* _WHAT IS EXPECTED_:
Repeat each of the items below word for word, leaving out the pictures.

* _MATERIAL PROVIDED_:
■ ■ ■ ■ ■
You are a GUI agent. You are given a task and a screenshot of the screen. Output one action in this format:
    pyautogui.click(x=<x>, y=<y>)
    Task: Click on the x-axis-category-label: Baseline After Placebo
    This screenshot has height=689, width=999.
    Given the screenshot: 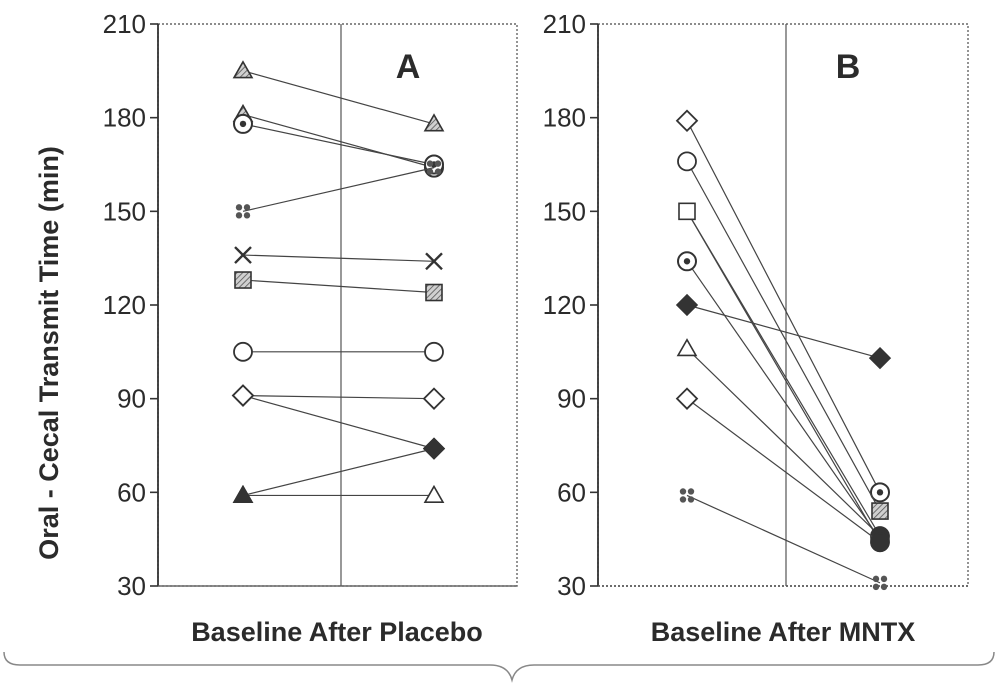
■ ■ ■ ■ ■
* _TASK RESULT_:
You are a GUI agent. You are given a task and a screenshot of the screen. Output one action in this format:
    pyautogui.click(x=<x>, y=<y>)
    Task: Click on the x-axis-category-label: Baseline After Placebo
    This screenshot has height=689, width=999.
    Given the screenshot: 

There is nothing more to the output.